■ PROBLEM REQUIREMENTS ■
Please repeat the entries exactly as they appear and omit any images.

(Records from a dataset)
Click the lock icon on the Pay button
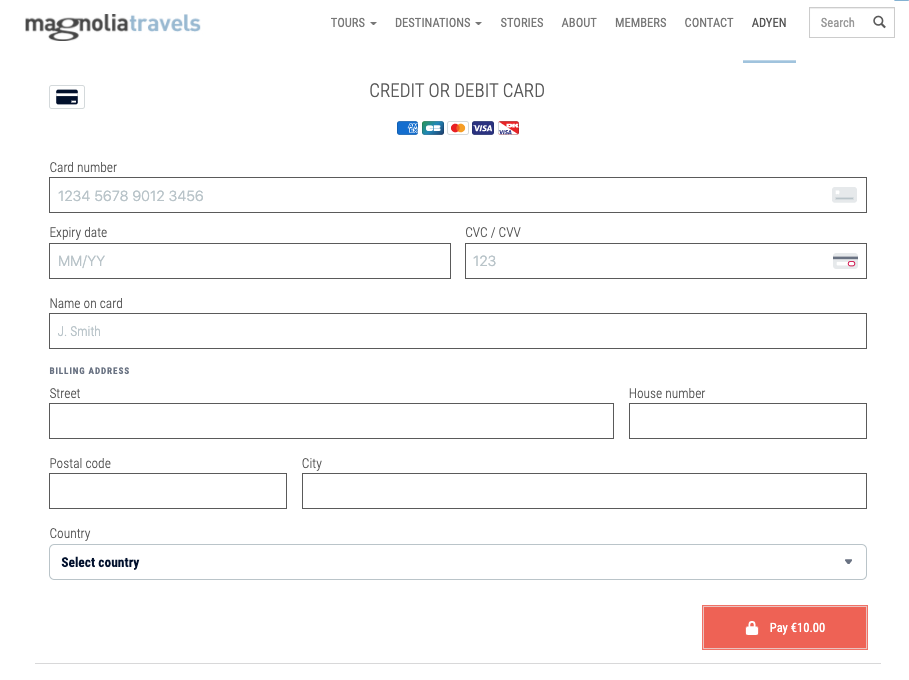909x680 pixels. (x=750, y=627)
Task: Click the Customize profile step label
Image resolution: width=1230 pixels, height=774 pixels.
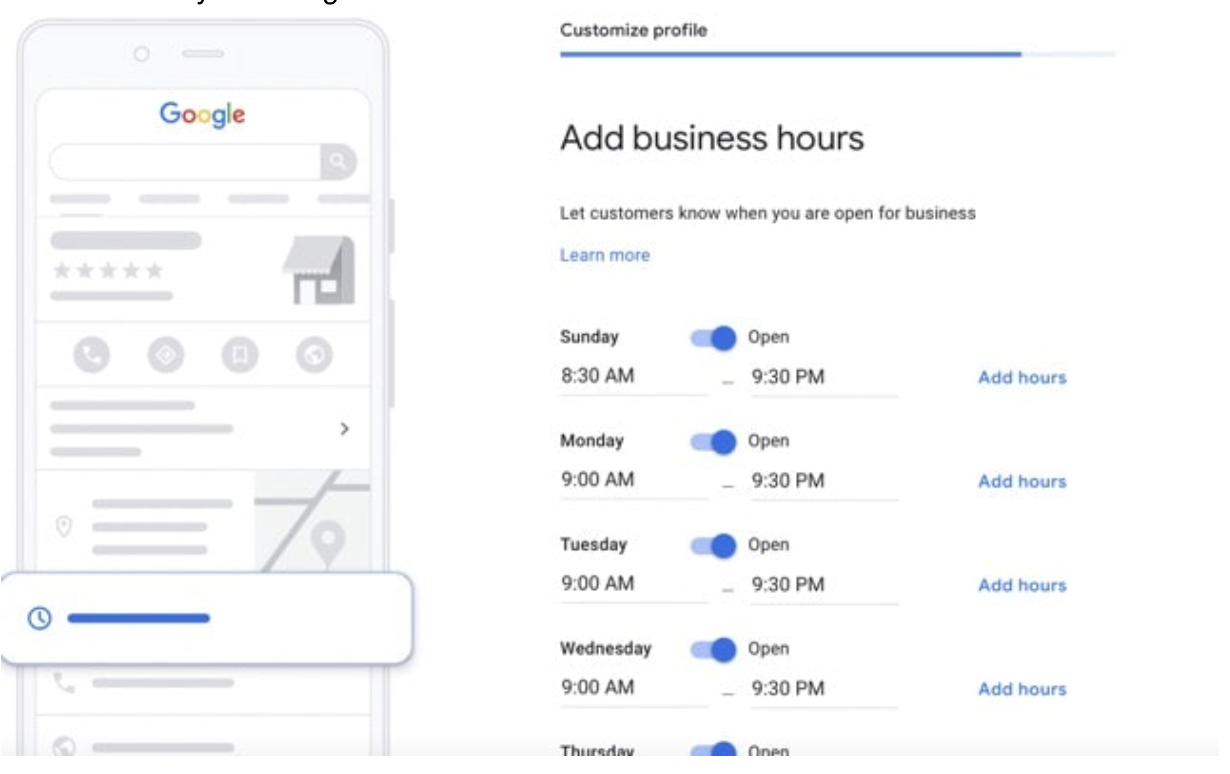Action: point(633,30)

■ RESPONSE TO THIS TASK ■
Click the lock icon on the Pay button
909x680 pixels. (x=750, y=627)
Task: Click the Customize profile step label
Image resolution: width=1230 pixels, height=774 pixels.
Action: point(633,30)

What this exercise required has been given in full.